Work item ::
Report each line of the data that has "hiểu" somewhere in it.

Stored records
○ ○ ○ ○
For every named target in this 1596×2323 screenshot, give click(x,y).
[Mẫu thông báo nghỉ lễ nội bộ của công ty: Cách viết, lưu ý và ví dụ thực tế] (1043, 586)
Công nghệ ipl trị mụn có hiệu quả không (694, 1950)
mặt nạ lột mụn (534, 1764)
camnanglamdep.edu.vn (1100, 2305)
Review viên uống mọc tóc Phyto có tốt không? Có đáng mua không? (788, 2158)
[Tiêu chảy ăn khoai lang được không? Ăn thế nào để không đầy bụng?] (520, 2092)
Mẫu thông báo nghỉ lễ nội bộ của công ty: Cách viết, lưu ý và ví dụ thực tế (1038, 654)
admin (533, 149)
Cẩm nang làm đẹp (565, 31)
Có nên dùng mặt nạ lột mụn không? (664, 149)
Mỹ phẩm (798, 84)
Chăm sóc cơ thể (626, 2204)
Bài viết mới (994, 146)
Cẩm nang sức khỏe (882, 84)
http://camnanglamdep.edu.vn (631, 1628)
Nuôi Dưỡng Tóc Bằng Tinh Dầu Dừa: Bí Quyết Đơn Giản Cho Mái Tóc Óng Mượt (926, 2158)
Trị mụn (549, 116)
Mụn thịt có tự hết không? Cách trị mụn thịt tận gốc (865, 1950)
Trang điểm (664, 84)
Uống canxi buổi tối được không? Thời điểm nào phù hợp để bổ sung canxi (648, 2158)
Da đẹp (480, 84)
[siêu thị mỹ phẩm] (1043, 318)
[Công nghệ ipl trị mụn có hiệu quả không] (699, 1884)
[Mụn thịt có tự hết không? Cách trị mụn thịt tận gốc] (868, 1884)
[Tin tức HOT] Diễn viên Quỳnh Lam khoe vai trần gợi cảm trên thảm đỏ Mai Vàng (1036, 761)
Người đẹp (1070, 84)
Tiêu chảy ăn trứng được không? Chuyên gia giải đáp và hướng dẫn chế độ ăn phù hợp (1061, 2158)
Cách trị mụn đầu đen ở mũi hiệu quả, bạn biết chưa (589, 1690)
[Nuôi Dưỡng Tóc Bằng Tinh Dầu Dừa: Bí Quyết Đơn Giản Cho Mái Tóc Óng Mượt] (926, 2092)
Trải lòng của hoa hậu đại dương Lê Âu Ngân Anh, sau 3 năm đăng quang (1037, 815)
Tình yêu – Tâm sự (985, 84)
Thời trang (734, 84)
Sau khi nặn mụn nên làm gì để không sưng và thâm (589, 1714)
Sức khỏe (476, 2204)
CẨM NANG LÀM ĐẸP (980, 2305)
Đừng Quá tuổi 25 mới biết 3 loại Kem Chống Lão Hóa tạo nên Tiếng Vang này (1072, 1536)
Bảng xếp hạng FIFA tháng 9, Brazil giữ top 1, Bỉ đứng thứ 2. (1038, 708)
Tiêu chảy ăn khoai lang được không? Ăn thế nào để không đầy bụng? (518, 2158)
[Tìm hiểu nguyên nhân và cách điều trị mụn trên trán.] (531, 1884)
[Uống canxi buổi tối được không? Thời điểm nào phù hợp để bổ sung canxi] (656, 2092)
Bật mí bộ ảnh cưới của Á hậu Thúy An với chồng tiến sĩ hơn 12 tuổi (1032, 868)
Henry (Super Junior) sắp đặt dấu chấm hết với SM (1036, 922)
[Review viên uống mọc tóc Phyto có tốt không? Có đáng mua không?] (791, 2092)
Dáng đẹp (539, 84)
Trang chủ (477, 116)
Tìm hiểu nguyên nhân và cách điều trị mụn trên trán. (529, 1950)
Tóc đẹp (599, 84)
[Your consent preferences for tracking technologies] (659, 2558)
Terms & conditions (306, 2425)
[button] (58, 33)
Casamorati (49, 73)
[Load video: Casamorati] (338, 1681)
○ ○ ○ ○
Answer to this exercise ::
[Tìm hiểu nguyên nhân và cách điều trị mụn trên trán.] (531, 1884)
Tìm hiểu nguyên nhân và cách điều trị mụn trên trán. (529, 1950)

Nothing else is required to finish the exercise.